# Description of the task:
Your answer should be the exact lines of the records, starting with the one containing "1000x700 pixels. How" and running to the end.
□ □ □ □
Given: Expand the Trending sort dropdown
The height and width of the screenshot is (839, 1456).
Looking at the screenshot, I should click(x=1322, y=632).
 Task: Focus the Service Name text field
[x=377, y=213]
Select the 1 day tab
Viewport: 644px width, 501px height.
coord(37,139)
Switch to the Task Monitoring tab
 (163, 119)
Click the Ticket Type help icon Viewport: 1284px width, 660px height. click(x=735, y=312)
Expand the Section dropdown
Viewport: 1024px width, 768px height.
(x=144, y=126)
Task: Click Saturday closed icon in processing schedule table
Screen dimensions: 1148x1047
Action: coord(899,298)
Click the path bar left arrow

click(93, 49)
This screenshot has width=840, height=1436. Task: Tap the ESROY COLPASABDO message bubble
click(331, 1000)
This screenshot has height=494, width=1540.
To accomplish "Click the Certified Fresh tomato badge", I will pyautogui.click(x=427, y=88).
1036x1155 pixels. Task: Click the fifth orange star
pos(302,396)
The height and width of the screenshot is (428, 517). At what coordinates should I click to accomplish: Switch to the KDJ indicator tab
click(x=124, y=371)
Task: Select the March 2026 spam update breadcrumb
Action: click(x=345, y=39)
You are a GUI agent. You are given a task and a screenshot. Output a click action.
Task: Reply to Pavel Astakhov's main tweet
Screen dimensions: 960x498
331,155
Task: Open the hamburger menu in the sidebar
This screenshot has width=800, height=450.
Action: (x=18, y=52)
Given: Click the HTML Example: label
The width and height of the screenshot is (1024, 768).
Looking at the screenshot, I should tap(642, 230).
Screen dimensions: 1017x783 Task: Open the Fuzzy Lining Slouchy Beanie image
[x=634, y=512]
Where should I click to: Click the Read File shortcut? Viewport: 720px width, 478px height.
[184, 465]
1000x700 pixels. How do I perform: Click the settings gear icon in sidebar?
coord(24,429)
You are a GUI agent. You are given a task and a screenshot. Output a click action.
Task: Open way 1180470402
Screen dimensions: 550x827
□ □ □ □
# Response below:
1000x700 pixels. How do I perform: Click the settings gear icon in sidebar?
coord(24,429)
You are a GUI agent. You are given a task and a screenshot. Output a click action.
Task: Open way 1180470402
Screen dimensions: 550x827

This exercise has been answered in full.